I have just come across that case in a note of the advice which I gave to a client on this very point a couple of years ago. The case I had in mind with regard to financial considerations (including a potential liability to pay costs or, in the case on which I was advising, substantial compensation) being properly taken into account by an LPA as a material consideration in the determination of a planning application is R. v. Royal Borough of Kensington & Chelsea (ex p. Stoop)[originally reported as Stoop v. Council of the Royal Borough of Kensington & Chelsea [1991] JPL 1129, [1991] EGCS 85, [1992] 1 PLR 58; The Times 10 September 1991.]

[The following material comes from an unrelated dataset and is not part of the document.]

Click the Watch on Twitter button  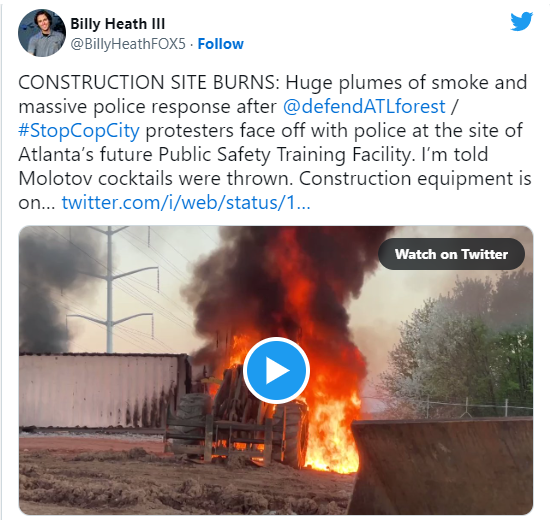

Officers had advised a planning committee of the possibility that costs could be awarded against the Council if they refused planning permission in this case. The chances of success on appeal were remote and there was a distinct possibility of a substantial amount of costs being awarded against the Council.
Otton J noted that the advice given at the meeting went predominantly to the prospects on appeal and to the possibility of an award of costs against the Council. He was satisfied that the officers had not abused their position. The advice was not improperly couched. In summary, the receipt of advice on the prospect of an appeal and costs fell within the statutory provisions. Such advice was a material fact to be taken into account by the committee.
He added that the officers were advising the committee not to refuse planning permission but to grant it. If the committee chose to go against the advice of their officers they were thereby making the local authority vulnerable as to costs. In his judgment, the officers were doing no more than giving advice as to what were sound and clear cut reasons for refusal [and what were not] and that to refuse planning permission would put the Royal Borough in a position whereby they were vulnerable as to costs. In his judgment, there was nothing wrong with this procedure or in the advice that was given or the consequences that flowed from the acceptance of that advice.
The JPL case editor also drew attention to a decision of the Local Government Ombudsman (reported at [1990] JPL 469) that the probability of costs being awarded against the authority was a proper consideration for members to take into account.
This does raise the possibility that the Court of Appeal’s judgment in the HSE case might possibly have been reached per incuriam. This, combined with the fact that Pill LJ also delivered a dissenting judgment on the point, suggests that the point could be decided differently if it were ever to reach the Supreme Court, or a differently constituted Court of Appeal in another case.